Carpathian Rusyn is spoken in:
- the Transcarpathian Region of Ukraine
- northeastern Slovakia
- Poland (traditionally in the southeast, but now mainly scattered throughout the north and west). The Rusyn variety of Poland is generally known as Lemko (лемківскій язык – lemkivskij jazyk), after the characteristic word лем (lem) meaning "only", "but" and "like"
- Hungary (where the people and language are called Ruszin in Hungarian)
- northern Maramureș, Romania, where the people are called Ruteni and the language Ruteană in Romanian
The classification and identification of Rusyn is historically and politically problematic. Before World War I, Rusyns were recognized as the Ukrainians of Galicia within the Austro-Hungarian Empire, however in the Hungarian part they were recognized as Rusyns/Ruthenes. Crown Prince Franz Ferdinand had planned to recognize a Rusyn-majority area as one of the states of a planned United States of Greater Austria before his assassination. After the war, the former Austria and Hungary was partitioned, and Carpathian Ruthenia was appended to the new Czechoslovak state as its easternmost province. With the advent of World War II, Carpatho-Ukraine declared its independence, lasting not even one day, until its occupation and annexation by Hungary. After the war, the region was annexed by the Soviet Union as part of the Ukrainian SSR, which proceeded with an anti-ethnic assimilation program. Poland did the same, using internal exile to move all Ukrainians from the southern homelands to western areas incorporated from Germany, and switch everyday language to Polish.

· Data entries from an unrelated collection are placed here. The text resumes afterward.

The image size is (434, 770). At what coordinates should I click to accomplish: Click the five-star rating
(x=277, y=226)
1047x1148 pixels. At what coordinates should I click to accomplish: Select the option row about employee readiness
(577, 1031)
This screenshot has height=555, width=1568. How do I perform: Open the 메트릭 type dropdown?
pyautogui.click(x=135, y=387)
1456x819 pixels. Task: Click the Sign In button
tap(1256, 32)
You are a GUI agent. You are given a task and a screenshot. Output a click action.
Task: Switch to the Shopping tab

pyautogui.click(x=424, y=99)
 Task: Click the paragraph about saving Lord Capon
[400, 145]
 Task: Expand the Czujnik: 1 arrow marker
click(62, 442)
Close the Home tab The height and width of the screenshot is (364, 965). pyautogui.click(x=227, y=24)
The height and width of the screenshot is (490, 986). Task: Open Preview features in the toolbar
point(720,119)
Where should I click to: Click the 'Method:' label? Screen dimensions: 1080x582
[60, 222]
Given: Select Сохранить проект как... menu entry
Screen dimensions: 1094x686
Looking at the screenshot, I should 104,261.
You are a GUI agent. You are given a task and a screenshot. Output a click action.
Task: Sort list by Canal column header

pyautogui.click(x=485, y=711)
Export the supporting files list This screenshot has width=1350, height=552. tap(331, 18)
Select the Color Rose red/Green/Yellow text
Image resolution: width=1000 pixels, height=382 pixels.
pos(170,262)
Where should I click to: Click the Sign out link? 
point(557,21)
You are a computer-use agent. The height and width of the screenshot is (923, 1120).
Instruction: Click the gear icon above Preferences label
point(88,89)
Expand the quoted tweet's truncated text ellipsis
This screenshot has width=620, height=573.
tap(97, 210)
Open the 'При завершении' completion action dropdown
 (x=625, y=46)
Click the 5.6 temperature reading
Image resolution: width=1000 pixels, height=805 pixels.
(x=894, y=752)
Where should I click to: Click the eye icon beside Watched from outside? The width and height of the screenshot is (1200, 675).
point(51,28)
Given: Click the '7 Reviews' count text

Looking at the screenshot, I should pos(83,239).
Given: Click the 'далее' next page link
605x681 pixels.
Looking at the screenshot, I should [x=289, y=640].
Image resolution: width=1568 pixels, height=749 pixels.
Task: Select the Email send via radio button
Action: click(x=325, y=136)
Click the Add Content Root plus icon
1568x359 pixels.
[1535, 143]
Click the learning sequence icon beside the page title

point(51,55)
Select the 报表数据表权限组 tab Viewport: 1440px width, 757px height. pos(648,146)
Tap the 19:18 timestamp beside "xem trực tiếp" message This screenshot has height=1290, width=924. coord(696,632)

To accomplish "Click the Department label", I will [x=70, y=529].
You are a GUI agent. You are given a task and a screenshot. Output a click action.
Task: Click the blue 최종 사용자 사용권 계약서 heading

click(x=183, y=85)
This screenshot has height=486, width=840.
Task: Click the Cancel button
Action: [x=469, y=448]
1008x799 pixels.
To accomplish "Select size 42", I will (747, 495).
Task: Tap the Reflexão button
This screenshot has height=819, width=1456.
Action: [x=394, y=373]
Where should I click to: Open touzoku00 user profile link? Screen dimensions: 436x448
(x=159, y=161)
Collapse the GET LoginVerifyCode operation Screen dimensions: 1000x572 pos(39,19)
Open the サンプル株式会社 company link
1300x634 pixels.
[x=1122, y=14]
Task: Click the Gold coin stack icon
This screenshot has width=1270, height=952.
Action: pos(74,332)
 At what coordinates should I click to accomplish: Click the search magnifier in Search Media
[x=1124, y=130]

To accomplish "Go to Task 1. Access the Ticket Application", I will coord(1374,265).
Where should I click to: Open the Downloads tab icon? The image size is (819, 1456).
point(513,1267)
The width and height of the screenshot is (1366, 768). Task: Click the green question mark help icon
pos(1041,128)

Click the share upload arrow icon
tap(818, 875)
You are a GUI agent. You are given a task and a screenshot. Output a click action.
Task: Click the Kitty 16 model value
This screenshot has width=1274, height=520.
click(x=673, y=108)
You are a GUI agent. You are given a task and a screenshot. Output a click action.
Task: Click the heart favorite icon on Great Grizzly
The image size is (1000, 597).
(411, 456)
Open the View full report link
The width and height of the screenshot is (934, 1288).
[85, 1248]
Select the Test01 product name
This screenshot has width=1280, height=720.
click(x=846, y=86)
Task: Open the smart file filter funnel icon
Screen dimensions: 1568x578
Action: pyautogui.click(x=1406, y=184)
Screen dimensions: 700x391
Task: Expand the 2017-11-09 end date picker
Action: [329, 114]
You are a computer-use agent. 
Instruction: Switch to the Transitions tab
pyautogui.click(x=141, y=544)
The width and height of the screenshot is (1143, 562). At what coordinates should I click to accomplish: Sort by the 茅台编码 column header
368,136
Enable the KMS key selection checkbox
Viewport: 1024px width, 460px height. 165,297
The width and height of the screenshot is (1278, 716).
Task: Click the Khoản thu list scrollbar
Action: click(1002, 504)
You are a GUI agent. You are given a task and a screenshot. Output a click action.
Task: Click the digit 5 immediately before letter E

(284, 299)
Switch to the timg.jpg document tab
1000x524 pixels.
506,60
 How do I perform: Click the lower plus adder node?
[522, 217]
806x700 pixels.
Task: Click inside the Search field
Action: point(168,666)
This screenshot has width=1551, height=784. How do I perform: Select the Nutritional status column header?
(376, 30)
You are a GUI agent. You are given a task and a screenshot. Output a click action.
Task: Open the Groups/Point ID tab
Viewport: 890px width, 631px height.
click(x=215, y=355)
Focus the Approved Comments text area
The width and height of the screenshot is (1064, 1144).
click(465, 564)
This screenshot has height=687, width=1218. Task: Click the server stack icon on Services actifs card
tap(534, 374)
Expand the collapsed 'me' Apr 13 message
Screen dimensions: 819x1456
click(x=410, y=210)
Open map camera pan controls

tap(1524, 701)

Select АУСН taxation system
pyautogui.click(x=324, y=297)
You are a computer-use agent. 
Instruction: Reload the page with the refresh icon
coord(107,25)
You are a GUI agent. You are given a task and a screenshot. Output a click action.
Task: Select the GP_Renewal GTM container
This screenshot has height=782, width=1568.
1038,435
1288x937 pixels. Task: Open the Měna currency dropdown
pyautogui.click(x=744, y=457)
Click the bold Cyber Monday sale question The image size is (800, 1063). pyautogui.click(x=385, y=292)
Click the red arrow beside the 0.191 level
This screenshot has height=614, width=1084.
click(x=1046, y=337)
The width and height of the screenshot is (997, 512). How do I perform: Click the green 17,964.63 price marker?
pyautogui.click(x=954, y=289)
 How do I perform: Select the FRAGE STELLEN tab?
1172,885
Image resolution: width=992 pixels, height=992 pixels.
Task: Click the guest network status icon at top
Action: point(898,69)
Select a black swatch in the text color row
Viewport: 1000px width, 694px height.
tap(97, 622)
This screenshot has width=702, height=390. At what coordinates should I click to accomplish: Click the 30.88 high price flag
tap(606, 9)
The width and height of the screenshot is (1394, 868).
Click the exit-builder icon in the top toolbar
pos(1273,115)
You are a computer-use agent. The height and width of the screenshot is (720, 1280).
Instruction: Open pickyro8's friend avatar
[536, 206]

Scholars with the former Institute of Slavic and Balkan Studies in Moscow (now the Institute of Slavonic Studies of the Russian Academy of Sciences) formally re-acknowledged Rusyn as a separate language in 1992, and trained specialists to study the language. These studies were financially supported by the Russian Academy of Sciences.
Ukrainian politicians do not recognise Rusyns as a separate ethnicity, regardless of Rusyn self-identification. Ukraine officially considers Rusyn a dialect of Ukrainian, related to the Hutsul dialect of Ukrainian.
It is not possible to estimate accurately the number of fluent speakers of Rusyn; however, their number is estimated in the tens of thousands.
Serbia has recognized Rusyn, more precisely Pannonian Rusyn, as an official minority language. Since 1995, Rusyn has been recognized as a minority language in Slovakia, enjoying the status of an official language in municipalities where more than 20 percent of the inhabitants speak Rusyn.
Rusyn is listed as a protected language by the European Charter for Regional or Minority Languages in Slovakia, Serbia, Croatia and Romania.
Grammars and codificationEdit
There are three Rusyn standard varieties: one in Slovakia, one in Poland, and one in Vojvodina and Croatia (Pannonian Rusyn). Pannonian Rusyn was first standardised in 1923, Slovakia (Prešov) Rusyn in 1995, and Poland (Lemko) Rusyn in 2000. Early grammars include Dmytrij Vyslockij's (Дмитрий Вислоцкий) Карпаторусский букварь (Karpatorusskij bukvar') Vanja Hunjanky (1931) and Metodyj Trochanovskij's Буквар. Перша книжечка для народных школ. (Bukvar. Perša knyžečka dlja narodnıx škol.) (1935).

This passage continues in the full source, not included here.